If we can begin to see that we are nature, but with the capacity to think, it becomes easier to understand how we became sucked into the simple misunderstanding that changes everything. If we are nature, and we see that we, too, can shed our leaves this Autumn (or anytime!), without having to think, then we begin to rest in the beautiful spaciousness that appears in the realisation of our true freedom. What we begin to see is that what is occurring in our everyday lives is simply just ‘what is’ – with no meaning whatsoever, until we apply a narrative.

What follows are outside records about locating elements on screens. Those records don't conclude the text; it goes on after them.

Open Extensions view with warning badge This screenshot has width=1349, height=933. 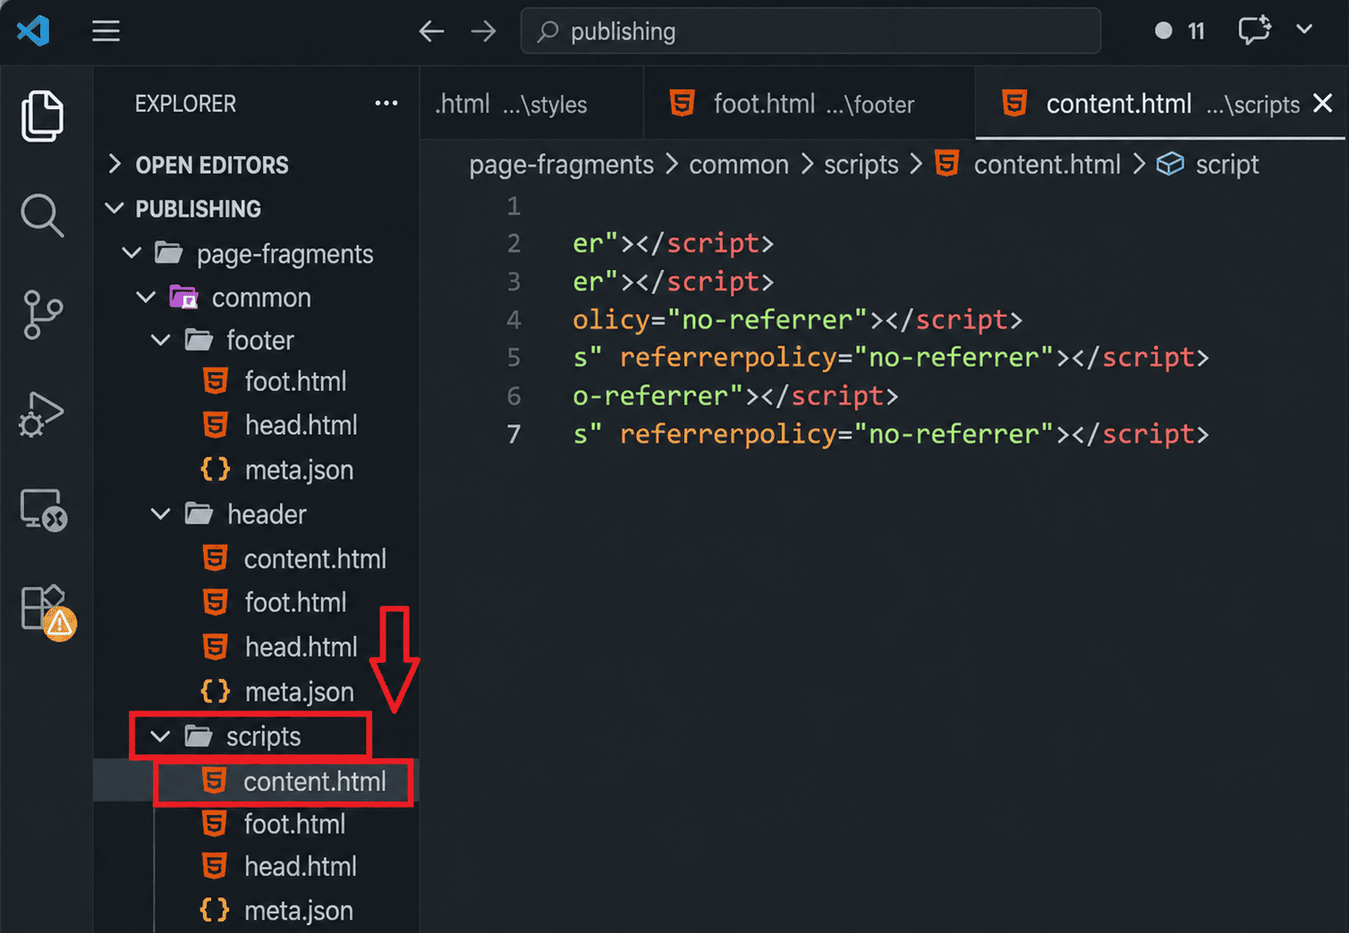pyautogui.click(x=47, y=612)
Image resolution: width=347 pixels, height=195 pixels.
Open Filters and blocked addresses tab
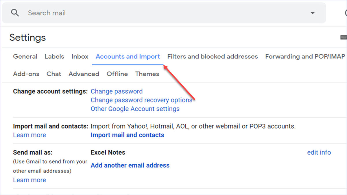point(213,56)
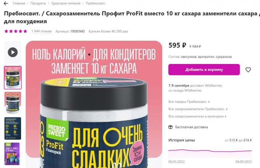This screenshot has width=260, height=168.
Task: Select the first pink jar thumbnail
Action: (13, 77)
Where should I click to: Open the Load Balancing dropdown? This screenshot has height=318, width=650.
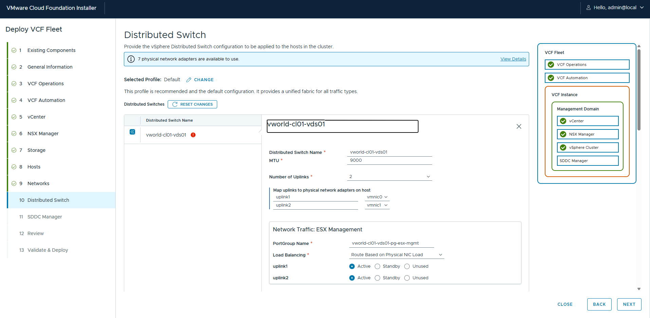coord(396,255)
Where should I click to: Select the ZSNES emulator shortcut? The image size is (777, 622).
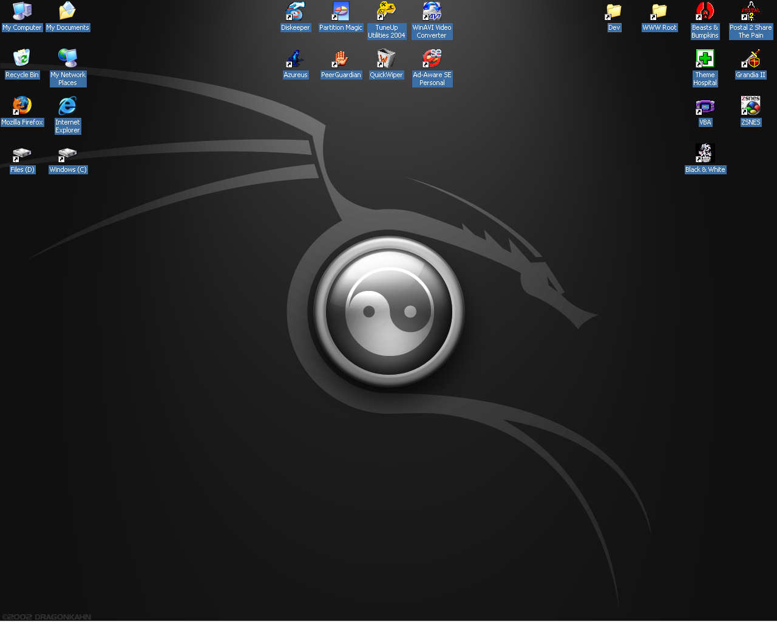pyautogui.click(x=750, y=106)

The implications of this for how we deal with our human suffering are huge. If we know that our true essence is simply connection or oneness with nature, then we can begin to see how our narrative can’t really impact our wholeness. And likewise, we can begin to see that, even in this moment, as the cruel fires burn in the Amazon, there is no felt suffering with the absence of thought; there only ‘is’ what is – and it is immensely tragic, but we have no control over it in this moment. As humans, of course, we can mourn this terrible disaster, and do our best to change things for future, but this is only available to us through our beautiful gift of human thought.

That’s not to say that we don’t allow our suffering, though – sometimes, we just have to allow what is, and rest in it. A tree doesn’t deny its leaves falling – it simply accepts it. And, as the leaves fall, the tree just simply continues living, breathing, growing and evolving, accepting the season’s beauty just as it is. For me, this is a powerful metaphor from nature about who we really are, and how we can more easily navigate life. When I have experienced suffering, uncertainty and change in my life, and I have remembered the beautiful lessons that she gorgeous shedding of orange leaves gifts us each year, it has truly helped me to remember my very essence. How can we be broken when we are made of the same magical stardust as the universe? How can we be any less perfect than a tree? And, in that case, how can we suffer, when a tree dances so elegantly with all of the seasons – simply because it is in the absence of the ability to keep itself in its suffering without the power of thought.

We were offered the most beautiful, creative gift to experience life with more feelings than a tree is granted, but our nature is the same. We are just as graceful, and just as resilient – we just have the added capacity to create narratives in which we forget who we really are, underneath! And that is the most powerful lesson that nature gifts us about this Autumn; the ability to remember that we are already whole, we were never broken, and that we are resilient – underneath all of the thinking that we aren’t.